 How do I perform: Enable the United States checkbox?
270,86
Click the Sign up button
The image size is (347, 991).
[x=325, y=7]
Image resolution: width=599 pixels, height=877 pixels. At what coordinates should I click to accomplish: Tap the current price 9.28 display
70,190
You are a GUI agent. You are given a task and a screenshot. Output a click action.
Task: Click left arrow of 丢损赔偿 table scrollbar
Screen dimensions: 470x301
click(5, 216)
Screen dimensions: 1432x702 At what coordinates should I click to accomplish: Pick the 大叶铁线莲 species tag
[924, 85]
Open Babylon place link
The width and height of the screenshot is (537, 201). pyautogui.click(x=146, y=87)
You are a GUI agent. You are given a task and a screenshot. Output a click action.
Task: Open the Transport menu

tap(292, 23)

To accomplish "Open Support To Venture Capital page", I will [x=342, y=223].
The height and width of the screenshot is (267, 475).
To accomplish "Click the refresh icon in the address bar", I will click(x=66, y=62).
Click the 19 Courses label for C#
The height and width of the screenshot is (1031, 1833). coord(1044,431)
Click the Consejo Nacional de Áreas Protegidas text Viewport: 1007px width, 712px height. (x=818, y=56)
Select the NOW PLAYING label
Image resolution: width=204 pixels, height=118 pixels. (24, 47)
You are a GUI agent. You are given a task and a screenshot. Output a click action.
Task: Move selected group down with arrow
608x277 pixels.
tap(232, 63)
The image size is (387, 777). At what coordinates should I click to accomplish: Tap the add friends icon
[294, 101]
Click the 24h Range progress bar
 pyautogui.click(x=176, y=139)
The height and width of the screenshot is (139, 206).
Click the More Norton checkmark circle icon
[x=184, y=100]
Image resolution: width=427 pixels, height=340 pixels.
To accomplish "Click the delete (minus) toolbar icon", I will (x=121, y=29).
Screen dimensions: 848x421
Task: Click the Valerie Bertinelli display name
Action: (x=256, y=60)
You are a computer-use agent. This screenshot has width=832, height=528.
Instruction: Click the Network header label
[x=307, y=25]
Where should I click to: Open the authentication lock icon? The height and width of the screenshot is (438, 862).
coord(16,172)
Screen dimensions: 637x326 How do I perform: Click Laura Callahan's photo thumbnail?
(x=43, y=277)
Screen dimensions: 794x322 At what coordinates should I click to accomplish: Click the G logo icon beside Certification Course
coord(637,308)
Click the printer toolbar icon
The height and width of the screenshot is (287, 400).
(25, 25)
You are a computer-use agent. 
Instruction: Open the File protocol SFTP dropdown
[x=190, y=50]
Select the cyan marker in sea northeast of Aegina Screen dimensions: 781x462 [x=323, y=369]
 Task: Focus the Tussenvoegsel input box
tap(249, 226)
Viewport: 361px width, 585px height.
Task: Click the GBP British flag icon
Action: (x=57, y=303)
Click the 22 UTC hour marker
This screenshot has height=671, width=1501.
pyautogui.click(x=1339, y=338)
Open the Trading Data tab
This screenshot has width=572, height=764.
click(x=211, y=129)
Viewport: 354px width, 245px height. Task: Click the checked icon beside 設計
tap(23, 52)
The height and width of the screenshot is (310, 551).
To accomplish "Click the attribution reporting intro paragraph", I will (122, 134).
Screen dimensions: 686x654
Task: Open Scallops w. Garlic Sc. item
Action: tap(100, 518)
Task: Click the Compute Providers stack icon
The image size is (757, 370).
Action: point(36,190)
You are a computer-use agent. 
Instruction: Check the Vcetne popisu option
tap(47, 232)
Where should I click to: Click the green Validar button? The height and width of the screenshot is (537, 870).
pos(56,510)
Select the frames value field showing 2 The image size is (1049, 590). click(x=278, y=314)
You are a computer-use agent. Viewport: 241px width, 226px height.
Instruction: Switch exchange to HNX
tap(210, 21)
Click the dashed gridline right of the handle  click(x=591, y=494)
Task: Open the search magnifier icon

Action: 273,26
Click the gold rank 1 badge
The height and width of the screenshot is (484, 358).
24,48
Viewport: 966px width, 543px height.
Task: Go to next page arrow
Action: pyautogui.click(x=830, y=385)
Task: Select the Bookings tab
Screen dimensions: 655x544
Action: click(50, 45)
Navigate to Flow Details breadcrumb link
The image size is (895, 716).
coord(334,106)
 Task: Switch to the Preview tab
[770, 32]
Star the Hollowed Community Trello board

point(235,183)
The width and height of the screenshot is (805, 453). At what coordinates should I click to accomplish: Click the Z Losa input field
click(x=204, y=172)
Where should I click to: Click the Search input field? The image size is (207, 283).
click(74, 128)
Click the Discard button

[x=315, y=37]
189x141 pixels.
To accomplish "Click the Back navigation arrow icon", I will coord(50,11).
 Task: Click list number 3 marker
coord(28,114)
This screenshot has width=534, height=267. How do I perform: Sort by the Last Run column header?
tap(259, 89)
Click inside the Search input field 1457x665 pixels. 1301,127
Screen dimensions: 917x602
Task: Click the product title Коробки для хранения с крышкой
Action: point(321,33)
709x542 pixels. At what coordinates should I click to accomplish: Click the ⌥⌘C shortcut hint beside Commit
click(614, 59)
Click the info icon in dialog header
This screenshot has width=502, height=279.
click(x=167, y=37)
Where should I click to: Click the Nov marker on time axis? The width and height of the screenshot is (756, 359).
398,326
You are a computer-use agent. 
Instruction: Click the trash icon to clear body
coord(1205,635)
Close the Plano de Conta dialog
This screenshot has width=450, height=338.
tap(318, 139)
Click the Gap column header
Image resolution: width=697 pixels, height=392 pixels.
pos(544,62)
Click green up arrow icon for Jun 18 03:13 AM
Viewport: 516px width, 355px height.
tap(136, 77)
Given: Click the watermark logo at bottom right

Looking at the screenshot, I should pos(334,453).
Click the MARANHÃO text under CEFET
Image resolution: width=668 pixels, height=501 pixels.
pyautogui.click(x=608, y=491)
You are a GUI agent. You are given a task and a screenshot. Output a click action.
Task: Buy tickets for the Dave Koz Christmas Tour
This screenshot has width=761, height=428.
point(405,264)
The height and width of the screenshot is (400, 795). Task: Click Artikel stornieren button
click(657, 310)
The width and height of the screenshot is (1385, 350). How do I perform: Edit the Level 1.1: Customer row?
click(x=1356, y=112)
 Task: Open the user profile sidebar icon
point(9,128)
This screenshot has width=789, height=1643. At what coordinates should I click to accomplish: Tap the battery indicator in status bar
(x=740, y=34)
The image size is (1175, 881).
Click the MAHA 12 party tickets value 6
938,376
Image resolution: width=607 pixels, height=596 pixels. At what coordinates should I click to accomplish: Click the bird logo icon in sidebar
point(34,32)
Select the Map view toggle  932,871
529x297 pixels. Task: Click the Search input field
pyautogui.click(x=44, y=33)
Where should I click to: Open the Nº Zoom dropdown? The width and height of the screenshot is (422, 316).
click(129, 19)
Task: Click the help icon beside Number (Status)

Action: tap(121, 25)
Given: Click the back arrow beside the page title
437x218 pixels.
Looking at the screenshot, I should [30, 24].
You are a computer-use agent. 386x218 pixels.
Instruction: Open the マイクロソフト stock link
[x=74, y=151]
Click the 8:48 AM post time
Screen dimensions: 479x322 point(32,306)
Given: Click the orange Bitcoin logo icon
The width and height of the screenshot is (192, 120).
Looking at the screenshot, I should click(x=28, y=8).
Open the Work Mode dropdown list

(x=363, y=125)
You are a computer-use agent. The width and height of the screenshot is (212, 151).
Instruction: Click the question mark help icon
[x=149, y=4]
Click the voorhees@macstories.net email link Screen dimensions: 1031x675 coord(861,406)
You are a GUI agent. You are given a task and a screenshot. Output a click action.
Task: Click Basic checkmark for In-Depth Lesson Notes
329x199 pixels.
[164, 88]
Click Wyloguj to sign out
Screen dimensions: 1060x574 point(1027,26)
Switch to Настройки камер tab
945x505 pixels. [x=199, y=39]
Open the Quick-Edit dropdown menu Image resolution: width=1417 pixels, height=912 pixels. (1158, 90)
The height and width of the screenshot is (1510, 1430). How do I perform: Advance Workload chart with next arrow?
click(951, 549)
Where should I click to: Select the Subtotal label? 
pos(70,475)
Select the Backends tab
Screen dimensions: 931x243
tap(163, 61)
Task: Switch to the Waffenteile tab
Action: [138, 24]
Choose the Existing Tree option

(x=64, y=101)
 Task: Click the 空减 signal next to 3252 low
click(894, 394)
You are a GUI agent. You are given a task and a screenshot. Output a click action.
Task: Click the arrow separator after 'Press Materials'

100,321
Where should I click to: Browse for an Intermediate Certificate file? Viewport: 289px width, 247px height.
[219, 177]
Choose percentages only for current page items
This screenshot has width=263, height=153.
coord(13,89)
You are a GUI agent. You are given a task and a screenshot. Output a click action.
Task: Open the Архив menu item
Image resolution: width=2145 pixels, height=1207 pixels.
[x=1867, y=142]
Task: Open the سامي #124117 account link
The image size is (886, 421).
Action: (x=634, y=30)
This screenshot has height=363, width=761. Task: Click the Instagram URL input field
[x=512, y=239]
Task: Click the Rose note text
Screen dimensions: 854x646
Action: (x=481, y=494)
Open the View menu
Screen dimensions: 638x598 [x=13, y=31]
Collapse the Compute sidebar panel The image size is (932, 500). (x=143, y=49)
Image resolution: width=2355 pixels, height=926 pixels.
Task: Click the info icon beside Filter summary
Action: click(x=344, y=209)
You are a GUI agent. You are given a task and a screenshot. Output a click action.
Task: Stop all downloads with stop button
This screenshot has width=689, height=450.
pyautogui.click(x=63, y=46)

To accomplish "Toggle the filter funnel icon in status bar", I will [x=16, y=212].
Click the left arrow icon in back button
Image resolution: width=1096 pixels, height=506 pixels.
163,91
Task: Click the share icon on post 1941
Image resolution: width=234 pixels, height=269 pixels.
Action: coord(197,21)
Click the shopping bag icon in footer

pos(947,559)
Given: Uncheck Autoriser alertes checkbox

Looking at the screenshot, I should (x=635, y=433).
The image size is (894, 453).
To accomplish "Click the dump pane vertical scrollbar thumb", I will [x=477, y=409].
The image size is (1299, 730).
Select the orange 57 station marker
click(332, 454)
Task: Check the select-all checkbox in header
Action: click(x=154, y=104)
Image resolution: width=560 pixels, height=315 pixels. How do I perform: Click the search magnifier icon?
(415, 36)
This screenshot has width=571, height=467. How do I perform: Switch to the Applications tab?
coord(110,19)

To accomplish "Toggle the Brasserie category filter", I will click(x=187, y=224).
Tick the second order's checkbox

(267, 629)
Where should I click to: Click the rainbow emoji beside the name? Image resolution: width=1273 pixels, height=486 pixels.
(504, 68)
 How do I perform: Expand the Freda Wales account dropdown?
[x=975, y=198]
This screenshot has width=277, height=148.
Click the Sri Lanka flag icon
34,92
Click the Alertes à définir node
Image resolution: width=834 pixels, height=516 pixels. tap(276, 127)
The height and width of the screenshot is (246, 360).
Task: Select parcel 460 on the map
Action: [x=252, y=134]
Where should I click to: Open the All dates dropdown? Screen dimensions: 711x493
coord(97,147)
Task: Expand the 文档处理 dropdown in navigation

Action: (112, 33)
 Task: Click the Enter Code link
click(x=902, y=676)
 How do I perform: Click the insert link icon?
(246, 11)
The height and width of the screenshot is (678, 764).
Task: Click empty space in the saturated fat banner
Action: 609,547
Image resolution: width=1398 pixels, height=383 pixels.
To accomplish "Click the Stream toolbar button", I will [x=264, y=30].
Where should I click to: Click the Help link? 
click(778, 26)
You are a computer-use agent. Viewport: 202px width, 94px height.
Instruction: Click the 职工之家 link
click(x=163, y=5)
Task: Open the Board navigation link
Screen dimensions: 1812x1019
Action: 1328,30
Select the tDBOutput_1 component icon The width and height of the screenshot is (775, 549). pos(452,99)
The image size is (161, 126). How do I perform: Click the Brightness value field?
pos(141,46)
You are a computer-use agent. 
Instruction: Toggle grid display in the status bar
• • •
● УСЛОВИЕ ЗАДАНИЯ:
Перенесите в нумерованный список строки листинга, начиная со строки, содержащей «The height and width of the screenshot is (139, 206).», и заканчивая строкой, содержащей «Action: tap(100, 518)», включительно. Пустые строки не включайте.

● ОТВЕТ К ЗАДАНИЮ:
1. The height and width of the screenshot is (139, 206).
2. Click the More Norton checkmark circle icon
3. [x=184, y=100]
4. Image resolution: width=427 pixels, height=340 pixels.
5. To accomplish "Click the delete (minus) toolbar icon", I will (x=121, y=29).
6. Screen dimensions: 848x421
7. Task: Click the Valerie Bertinelli display name
8. Action: (x=256, y=60)
9. You are a computer-use agent. This screenshot has width=832, height=528.
10. Instruction: Click the Network header label
11. [x=307, y=25]
12. Where should I click to: Open the authentication lock icon? The height and width of the screenshot is (438, 862).
13. coord(16,172)
14. Screen dimensions: 637x326 How do I perform: Click Laura Callahan's photo thumbnail?
15. (x=43, y=277)
16. Screen dimensions: 794x322 At what coordinates should I click to accomplish: Click the G logo icon beside Certification Course
17. coord(637,308)
18. Click the printer toolbar icon
19. The height and width of the screenshot is (287, 400).
20. (25, 25)
21. You are a computer-use agent. 
22. Instruction: Open the File protocol SFTP dropdown
23. [x=190, y=50]
24. Select the cyan marker in sea northeast of Aegina Screen dimensions: 781x462 [x=323, y=369]
25.  Task: Focus the Tussenvoegsel input box
26. tap(249, 226)
27. Viewport: 361px width, 585px height.
28. Task: Click the GBP British flag icon
29. Action: (x=57, y=303)
30. Click the 22 UTC hour marker
31. This screenshot has height=671, width=1501.
32. pyautogui.click(x=1339, y=338)
33. Open the Trading Data tab
34. This screenshot has width=572, height=764.
35. click(x=211, y=129)
36. Viewport: 354px width, 245px height. Task: Click the checked icon beside 設計
37. tap(23, 52)
38. The height and width of the screenshot is (310, 551).
39. To accomplish "Click the attribution reporting intro paragraph", I will (122, 134).
40. Screen dimensions: 686x654
41. Task: Open Scallops w. Garlic Sc. item
42. Action: tap(100, 518)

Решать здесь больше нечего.